Assignment: Give back only the lines in the records below from the one with "Task: Open the Contracts link" to the one with "Expand the league list chevron at top right", both inclusive, word for word.

Data extract:
[Start of Attachment]

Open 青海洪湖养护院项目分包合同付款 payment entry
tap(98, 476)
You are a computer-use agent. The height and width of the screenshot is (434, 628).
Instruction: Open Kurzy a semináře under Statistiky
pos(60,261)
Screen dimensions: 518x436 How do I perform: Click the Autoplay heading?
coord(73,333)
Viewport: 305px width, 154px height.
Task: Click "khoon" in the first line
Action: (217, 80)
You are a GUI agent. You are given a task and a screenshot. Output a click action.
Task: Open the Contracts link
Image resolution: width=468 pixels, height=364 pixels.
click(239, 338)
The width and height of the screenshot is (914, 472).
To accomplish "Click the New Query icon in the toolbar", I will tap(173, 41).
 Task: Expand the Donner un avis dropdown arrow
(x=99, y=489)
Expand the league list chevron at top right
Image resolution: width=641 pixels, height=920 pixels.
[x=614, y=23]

[End of Attachment]
[Start of Attachment]

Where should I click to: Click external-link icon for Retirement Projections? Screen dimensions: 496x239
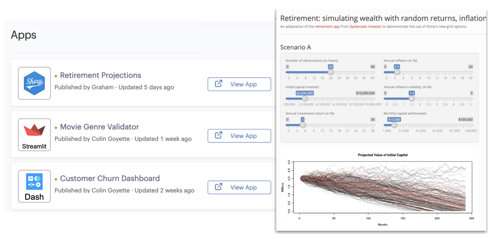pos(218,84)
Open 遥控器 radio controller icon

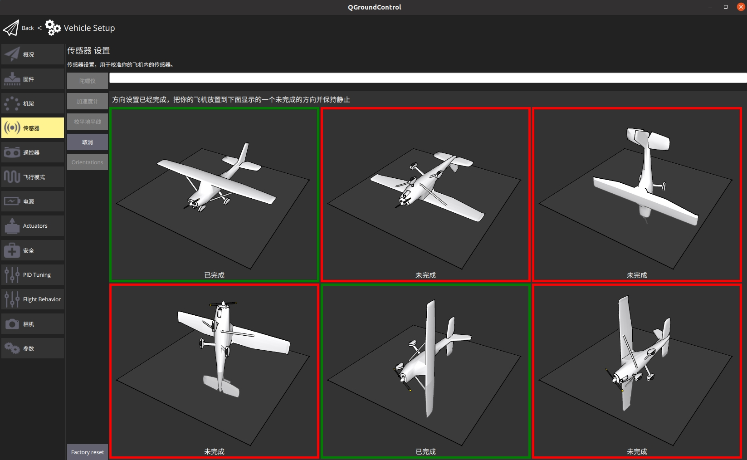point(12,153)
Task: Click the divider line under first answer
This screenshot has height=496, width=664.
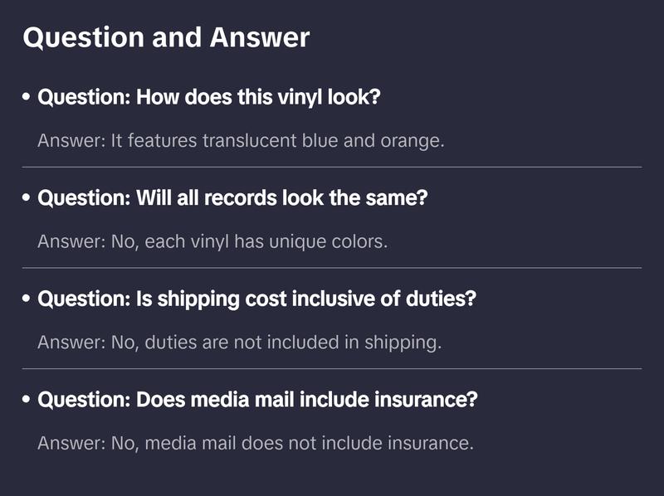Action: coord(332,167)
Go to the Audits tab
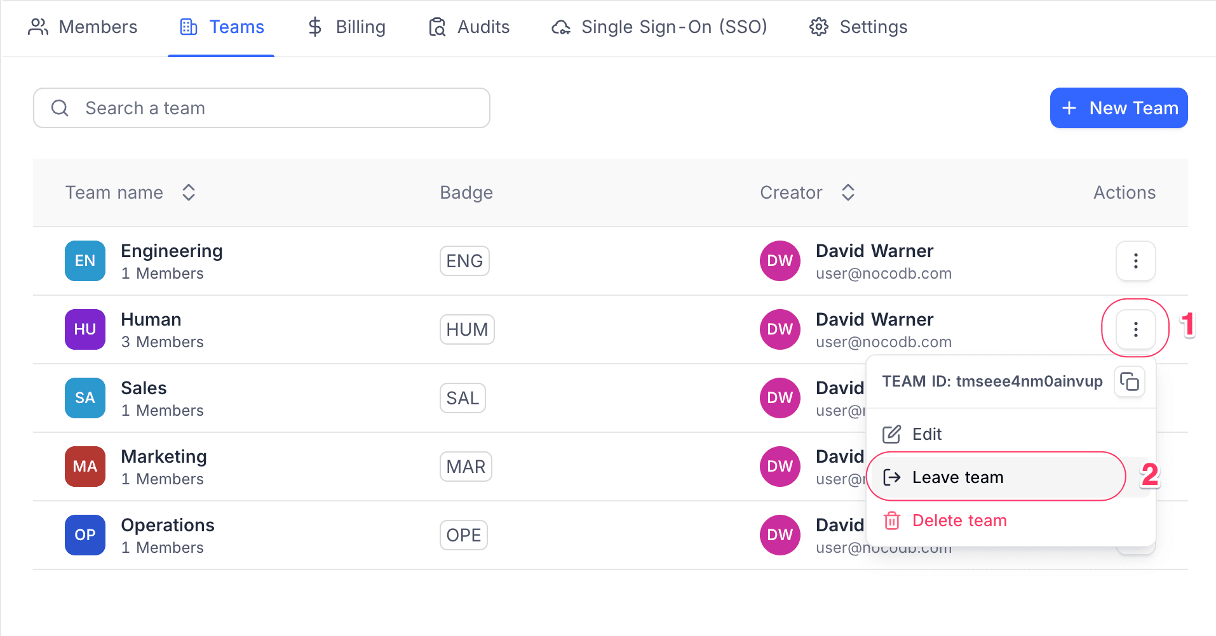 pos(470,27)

[End of Attachment]
[Start of Attachment]

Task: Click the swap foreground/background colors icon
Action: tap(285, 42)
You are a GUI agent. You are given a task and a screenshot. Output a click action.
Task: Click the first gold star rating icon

[End of Attachment]

Response area:
Task: Open the Contracts link
Image resolution: width=468 pixels, height=364 pixels.
click(239, 338)
The width and height of the screenshot is (914, 472).
To accomplish "Click the New Query icon in the toolbar", I will tap(173, 41).
 Task: Expand the Donner un avis dropdown arrow
(x=99, y=489)
Expand the league list chevron at top right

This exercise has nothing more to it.